In the medieval times, labyrinths were built into the floors of churches and were believed to be used for pilgrimages. Only 3 out of 23 Gothic Cathedrals in Europe still have their original labyrinths. After traveling to France to study the early 13th century labyrinth embedded in the floor of Chartres Cathedral outside of Paris, Rev. Dr. Lauren Artress, a Canon of Special Ministries at Grace Cathedral in San Francisco, discovered the healing power of this ancient symbol.

Thus began Rev. Dr. Artress's world-wide quest to revive awareness of ancient labyrinths as a spiritual/healing tool. There are now over 6,000 labyrinths listed on her Veriditas Labyrinth Locator website (, with at least 141 labyrinths located in Oregon. The outdoor CMC Labyrinth was completed and dedicated on March 20, 2016, over 20 years after Sandy began her training with Rev. Dr. Artress at Grace Cathedral.


There are unlimited ways to use a labyrinth. In religious terms, it can be called a path to prayer, contemplative, quieting the mind, union, or a pilgrimage. In the public arena the labyrinth can be described as a tool for stress reduction, self-reflection, a walking meditation, mindfulness, creativity and wellness. In the new consciousness fields, it can be described as unity, intention, inner wisdom, mind/body/spirit integration, transformation or mystical/magical. As you may guess, the labyrinth can meet you where you are in your life and give you valuable feedback, no matter what situation leads you to take your first walk on it.

Labyrinths are becoming very common in all areas, public and private. You will often find them in churches, hospitals, wellness centers, spas, schools, prisons, hospice centers, corporations, parks/open spaces/beaches, private yards and college campuses. Labyrinths can be used for spiritual insight, healing, anxiety & stress reduction, creativity, as a tool for rituals and ceremony, community building, focusing skills and innovation.


People new to the labyrinth experience often ask the question: How do you know if the labyrinth works? Only you can answer that question for yourself, as you “notice what you notice.” For example, did old memories or emotions come up that surprised you, did you receive any insights on an issue that you were wishing to resolve, did you feel calmer or more peaceful?
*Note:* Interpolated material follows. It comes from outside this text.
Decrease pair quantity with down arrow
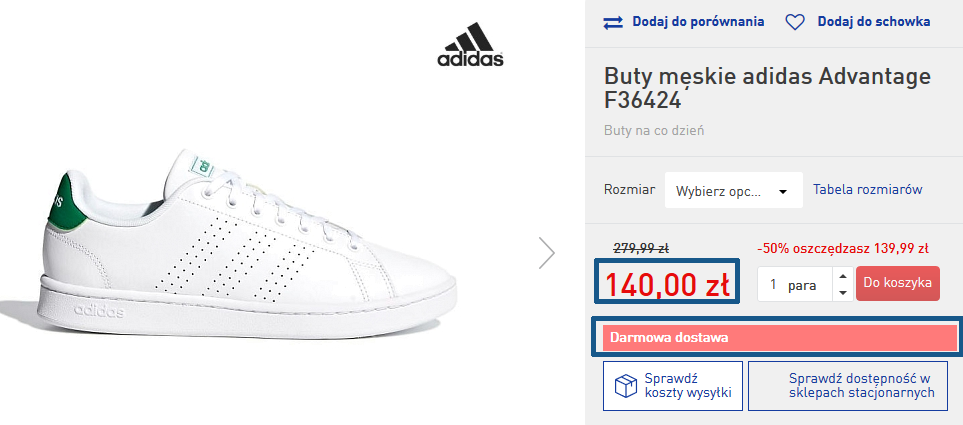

Every walk on the labyrinth will be different; it is best to let go of any expectations about what will, or will not, happen.

​You can use everything that occurs on the labyrinth as a metaphor. Some examples are: Think of walking the labyrinth as a “two-way street” where you meet others on the path. Notice your reactions and inner impulses as you meet others walking toward you - what do you do? If you get lost on the path, how is that symbolic of losing your focus in your life? If you want to cross the lines of the labyrinth and don’t do it, where do you feel restricted or controlled in your life? Why are you holding back and pleasing others? Any of these experiences on the labyrinth can give you profound insights into yourself and what drives you at a deeper level, and can free you to make choices to move forward in your life with clarity. The possibilities of self-awareness are endless.

Each labyrinth experience is different. You may feel nothing or have a powerful reaction. Whatever happens, listen to your heart and take all the time you need. Walking the labyrinth fulfills six important contemporary needs: deepening spirituality; inwardness and connection to soul; access to intuition and creativity; simplicity; integration of body and spirit; and intimacy and community -- transforming the lives of those who walk it.